Tuesday 18 April 2023

Doing qualitative research at scale?

Qualitative research usually involves much smaller sample sizes than quantitative research. That is typically a necessary response to the differences in the nature of the research. Quantitative research analyses datasets in such a way that a dataset that is ten times larger does not take ten times as long to analyse. In contrast, qualitative research takes much longer when the number of research participants is greater. In other words, quantitative research scales much easier than qualitative research does.

The main constraint that makes qualitative research less scalable than quantitative research is researcher time and effort. In qualitative research, every interview, focus group, participant observation, or whatever the unit of analysis is, must be analysed individually by the researcher. Unlike quantitative research, this process cannot be automated easily. Sure, there are tools to help with coding qualitative data, but they help with the management of the process, more so than the analysis itself. On top of that, different researchers may code the data in slightly different ways, meaning that it is not easy to increase the size of qualitative research by simply increasing the number of team members. The larger the qualitative research team, the larger the discrepancies between different coders are likely to be.

But, what if there was a way to easily scale qualitative research, allowing a smaller number of researchers (perhaps even one) to analyse a larger number of observations? Wouldn't that be great?

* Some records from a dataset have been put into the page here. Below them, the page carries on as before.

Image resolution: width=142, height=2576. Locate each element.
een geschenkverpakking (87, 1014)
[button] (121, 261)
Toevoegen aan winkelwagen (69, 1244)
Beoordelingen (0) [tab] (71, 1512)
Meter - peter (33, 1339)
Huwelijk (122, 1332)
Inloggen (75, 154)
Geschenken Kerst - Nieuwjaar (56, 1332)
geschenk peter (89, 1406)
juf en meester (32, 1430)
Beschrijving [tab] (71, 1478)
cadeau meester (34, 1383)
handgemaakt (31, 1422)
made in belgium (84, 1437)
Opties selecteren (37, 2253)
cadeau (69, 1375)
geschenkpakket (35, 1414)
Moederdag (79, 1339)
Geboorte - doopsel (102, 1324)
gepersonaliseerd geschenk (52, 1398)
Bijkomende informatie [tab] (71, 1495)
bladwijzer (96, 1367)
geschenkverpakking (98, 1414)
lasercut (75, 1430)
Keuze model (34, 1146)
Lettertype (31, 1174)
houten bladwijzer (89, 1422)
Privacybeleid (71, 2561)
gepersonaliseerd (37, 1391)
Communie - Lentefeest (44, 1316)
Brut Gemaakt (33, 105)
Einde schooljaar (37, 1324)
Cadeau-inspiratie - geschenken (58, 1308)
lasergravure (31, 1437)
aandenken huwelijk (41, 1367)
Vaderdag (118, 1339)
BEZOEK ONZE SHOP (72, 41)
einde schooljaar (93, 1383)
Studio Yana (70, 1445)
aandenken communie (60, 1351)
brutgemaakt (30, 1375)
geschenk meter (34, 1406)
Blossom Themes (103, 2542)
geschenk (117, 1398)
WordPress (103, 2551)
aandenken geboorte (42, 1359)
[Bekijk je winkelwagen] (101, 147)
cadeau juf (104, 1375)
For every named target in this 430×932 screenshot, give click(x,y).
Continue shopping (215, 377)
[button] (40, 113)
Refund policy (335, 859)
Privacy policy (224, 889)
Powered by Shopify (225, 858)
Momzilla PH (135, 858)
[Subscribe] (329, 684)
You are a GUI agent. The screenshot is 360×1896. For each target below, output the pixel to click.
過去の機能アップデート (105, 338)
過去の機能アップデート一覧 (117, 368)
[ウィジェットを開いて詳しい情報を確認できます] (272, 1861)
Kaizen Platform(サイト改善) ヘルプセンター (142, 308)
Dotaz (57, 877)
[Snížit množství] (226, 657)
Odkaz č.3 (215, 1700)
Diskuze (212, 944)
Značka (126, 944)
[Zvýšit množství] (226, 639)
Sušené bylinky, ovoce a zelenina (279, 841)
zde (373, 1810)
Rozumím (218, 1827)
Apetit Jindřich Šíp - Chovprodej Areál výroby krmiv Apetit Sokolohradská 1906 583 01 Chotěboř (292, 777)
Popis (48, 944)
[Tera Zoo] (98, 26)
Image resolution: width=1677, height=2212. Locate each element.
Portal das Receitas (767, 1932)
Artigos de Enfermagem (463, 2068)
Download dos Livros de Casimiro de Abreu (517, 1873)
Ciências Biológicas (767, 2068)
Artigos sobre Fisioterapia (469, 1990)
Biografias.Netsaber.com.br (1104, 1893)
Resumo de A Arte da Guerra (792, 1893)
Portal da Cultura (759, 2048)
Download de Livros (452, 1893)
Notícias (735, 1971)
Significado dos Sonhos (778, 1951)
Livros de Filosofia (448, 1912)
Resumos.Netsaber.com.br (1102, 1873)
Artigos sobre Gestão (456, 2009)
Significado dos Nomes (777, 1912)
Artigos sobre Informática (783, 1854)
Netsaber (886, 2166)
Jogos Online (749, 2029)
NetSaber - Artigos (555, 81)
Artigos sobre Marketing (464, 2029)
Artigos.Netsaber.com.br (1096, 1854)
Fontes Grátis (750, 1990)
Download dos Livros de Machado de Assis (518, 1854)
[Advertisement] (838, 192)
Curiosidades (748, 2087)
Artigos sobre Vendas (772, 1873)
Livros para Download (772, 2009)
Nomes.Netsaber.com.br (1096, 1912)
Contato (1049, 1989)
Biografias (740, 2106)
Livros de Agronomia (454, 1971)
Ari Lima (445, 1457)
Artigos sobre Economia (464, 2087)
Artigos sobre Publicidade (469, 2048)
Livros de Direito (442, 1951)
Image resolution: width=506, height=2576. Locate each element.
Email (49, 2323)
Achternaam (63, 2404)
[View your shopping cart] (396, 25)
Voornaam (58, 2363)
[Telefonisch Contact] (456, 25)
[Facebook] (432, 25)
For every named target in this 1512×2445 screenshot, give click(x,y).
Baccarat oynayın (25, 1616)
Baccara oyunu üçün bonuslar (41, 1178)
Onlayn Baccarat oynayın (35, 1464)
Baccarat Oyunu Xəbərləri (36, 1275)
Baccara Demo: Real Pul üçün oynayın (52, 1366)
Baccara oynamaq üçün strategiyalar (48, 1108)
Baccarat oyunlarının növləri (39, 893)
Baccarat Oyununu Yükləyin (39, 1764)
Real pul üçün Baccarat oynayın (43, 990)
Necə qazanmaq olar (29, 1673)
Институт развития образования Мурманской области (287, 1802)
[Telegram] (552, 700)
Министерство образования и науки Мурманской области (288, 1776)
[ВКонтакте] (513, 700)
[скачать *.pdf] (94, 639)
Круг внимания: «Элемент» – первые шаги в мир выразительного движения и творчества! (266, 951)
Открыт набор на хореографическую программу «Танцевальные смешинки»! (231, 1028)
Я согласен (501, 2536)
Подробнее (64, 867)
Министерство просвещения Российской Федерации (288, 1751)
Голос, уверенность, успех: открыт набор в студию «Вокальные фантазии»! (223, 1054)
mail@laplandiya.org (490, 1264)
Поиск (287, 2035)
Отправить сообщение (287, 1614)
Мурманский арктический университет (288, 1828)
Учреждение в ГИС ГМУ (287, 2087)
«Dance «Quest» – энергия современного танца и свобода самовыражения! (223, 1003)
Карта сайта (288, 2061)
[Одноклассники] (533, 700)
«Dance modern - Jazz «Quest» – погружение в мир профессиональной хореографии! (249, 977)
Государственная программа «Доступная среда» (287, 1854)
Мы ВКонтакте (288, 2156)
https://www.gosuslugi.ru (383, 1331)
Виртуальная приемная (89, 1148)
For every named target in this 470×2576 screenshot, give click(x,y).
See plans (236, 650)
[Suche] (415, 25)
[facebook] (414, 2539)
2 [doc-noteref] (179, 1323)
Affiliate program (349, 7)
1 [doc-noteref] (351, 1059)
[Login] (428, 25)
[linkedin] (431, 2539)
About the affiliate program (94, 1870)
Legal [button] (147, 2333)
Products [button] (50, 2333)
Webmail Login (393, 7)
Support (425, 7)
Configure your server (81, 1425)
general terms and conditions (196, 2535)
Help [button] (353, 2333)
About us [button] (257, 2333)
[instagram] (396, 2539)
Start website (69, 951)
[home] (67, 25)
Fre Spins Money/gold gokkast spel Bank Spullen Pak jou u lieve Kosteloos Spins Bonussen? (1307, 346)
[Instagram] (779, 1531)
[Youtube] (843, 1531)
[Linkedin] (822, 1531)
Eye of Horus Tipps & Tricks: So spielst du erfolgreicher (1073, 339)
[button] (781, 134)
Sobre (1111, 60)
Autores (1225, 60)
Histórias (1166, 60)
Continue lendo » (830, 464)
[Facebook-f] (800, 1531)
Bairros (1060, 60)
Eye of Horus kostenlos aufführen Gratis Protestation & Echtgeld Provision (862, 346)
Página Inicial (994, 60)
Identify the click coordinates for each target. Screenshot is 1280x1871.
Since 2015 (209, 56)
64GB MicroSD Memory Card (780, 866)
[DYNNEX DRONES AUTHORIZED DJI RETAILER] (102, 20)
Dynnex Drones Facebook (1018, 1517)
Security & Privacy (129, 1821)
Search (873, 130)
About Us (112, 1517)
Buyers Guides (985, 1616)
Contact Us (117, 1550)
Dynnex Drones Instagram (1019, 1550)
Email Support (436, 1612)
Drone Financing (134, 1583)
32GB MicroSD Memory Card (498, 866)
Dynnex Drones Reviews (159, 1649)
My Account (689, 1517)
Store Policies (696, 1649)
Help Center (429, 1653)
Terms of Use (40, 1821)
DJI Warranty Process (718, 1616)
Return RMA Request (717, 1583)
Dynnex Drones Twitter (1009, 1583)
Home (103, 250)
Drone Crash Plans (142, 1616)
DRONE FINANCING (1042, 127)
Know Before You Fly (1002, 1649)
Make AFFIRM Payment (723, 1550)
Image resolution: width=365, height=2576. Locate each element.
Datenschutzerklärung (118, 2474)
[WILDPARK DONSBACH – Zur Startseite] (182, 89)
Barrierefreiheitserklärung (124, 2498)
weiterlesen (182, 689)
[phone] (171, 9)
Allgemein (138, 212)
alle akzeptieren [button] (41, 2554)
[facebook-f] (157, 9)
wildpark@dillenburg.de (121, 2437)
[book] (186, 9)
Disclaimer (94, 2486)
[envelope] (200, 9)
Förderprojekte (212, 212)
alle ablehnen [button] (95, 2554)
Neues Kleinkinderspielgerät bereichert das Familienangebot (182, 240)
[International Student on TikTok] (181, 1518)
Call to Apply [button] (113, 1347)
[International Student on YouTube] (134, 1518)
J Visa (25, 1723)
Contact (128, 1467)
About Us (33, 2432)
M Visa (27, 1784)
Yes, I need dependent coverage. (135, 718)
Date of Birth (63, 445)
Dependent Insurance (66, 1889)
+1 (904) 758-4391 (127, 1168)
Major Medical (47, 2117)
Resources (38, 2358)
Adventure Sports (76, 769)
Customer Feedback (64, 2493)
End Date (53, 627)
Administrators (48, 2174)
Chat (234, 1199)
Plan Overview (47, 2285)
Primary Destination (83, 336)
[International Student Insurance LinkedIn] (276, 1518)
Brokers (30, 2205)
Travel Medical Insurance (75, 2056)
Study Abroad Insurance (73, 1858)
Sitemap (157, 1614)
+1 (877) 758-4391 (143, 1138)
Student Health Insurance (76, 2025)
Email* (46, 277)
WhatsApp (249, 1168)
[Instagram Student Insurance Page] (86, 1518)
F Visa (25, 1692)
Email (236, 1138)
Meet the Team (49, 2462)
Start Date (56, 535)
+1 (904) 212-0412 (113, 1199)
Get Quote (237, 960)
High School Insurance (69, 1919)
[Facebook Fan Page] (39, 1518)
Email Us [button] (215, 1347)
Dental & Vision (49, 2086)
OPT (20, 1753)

That is the premise behind this paper, discussed in a relatively accessible way in this blog post on the Development Impact blog by Julian Ashwin and Vijayendra Rao (two of the seven co-authors of the paper). Specifically, they:

...develop a “supervised” [Natural Language Processing] method that allows open-ended interviews, and other forms of text, to be analyzed using interpretative human coding. As supervised methods require documents to be “labelled”, we use interpretative human coding to generate these labels, thus following the logic of traditional qualitative analysis as closely as possible. Briefly, a sub-sample of the transcripts of open-ended interviews are coded by a small team of trained coders who read the transcripts, decide on a “coding-tree,” and then code the transcripts using qualitative analysis software which is designed for this purpose. This human coded sub-sample is then used as a training set to predict the codes on the full, statistically representative sample. The annotated data on the “enhanced” sample is then analyzed using standard statistical analysis, correcting for the additional noise introduced by the predictions. Our method allows social scientists to analyze representative samples of open-ended qualitative interviews, and to do so by inductively creating a coding structure that emerges from a close, human reading of a sub-sample of interviews that are then used to predict codes on the larger sample. We see this as an organic extension of traditional, interpretative, human-coded qualitative analysis, but done at scale.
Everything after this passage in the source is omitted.